Exercise prompt: Rewrite the lines below, renaming every "GUI agent" to "interface agent" and leaving everything else unchanged.

Entries drawn from a collection:
====
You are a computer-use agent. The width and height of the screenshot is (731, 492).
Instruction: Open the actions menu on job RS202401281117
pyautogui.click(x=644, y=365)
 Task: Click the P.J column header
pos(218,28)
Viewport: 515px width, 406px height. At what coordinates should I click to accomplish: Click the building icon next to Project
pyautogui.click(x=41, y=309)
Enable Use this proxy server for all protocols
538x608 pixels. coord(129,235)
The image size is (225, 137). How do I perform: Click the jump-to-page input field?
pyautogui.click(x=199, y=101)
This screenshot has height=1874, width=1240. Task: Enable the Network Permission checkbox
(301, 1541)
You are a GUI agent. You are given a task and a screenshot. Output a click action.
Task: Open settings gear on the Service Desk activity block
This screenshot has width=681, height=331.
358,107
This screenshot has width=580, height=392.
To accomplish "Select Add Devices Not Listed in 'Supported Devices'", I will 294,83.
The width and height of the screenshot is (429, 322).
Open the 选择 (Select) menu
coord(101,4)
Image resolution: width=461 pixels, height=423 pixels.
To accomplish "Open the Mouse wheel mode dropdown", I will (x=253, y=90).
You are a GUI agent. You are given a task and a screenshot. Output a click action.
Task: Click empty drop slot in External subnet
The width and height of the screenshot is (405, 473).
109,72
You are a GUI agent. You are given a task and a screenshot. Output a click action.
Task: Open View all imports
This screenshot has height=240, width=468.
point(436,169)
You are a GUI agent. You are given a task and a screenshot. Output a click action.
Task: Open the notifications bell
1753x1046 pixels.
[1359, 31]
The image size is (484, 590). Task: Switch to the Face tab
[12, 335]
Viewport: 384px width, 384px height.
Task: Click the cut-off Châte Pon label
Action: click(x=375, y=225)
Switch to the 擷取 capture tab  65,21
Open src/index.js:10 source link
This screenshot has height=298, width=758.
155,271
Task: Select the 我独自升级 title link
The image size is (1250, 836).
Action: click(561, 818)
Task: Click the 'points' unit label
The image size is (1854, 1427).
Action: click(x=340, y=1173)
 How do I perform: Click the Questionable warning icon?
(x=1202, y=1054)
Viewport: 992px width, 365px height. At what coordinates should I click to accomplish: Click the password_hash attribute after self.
====
Answer to the problem:
You are a computer-use agent. The width and height of the screenshot is (731, 492).
Instruction: Open the actions menu on job RS202401281117
pyautogui.click(x=644, y=365)
 Task: Click the P.J column header
pos(218,28)
Viewport: 515px width, 406px height. At what coordinates should I click to accomplish: Click the building icon next to Project
pyautogui.click(x=41, y=309)
Enable Use this proxy server for all protocols
538x608 pixels. coord(129,235)
The image size is (225, 137). How do I perform: Click the jump-to-page input field?
pyautogui.click(x=199, y=101)
This screenshot has height=1874, width=1240. Task: Enable the Network Permission checkbox
(301, 1541)
You are a interface agent. You are given a task and a screenshot. Output a click action.
Task: Open settings gear on the Service Desk activity block
This screenshot has width=681, height=331.
358,107
This screenshot has width=580, height=392.
To accomplish "Select Add Devices Not Listed in 'Supported Devices'", I will 294,83.
The width and height of the screenshot is (429, 322).
Open the 选择 (Select) menu
coord(101,4)
Image resolution: width=461 pixels, height=423 pixels.
To accomplish "Open the Mouse wheel mode dropdown", I will (x=253, y=90).
You are a interface agent. You are given a task and a screenshot. Output a click action.
Task: Click empty drop slot in External subnet
The width and height of the screenshot is (405, 473).
109,72
You are a interface agent. You are given a task and a screenshot. Output a click action.
Task: Open View all imports
This screenshot has height=240, width=468.
point(436,169)
You are a interface agent. You are given a task and a screenshot. Output a click action.
Task: Open the notifications bell
1753x1046 pixels.
[1359, 31]
The image size is (484, 590). Task: Switch to the Face tab
[12, 335]
Viewport: 384px width, 384px height.
Task: Click the cut-off Châte Pon label
Action: click(x=375, y=225)
Switch to the 擷取 capture tab  65,21
Open src/index.js:10 source link
This screenshot has height=298, width=758.
155,271
Task: Select the 我独自升级 title link
The image size is (1250, 836).
Action: click(561, 818)
Task: Click the 'points' unit label
The image size is (1854, 1427).
Action: click(x=340, y=1173)
 How do I perform: Click the Questionable warning icon?
(x=1202, y=1054)
Viewport: 992px width, 365px height. At what coordinates should I click to accomplish: Click the password_hash attribute after self.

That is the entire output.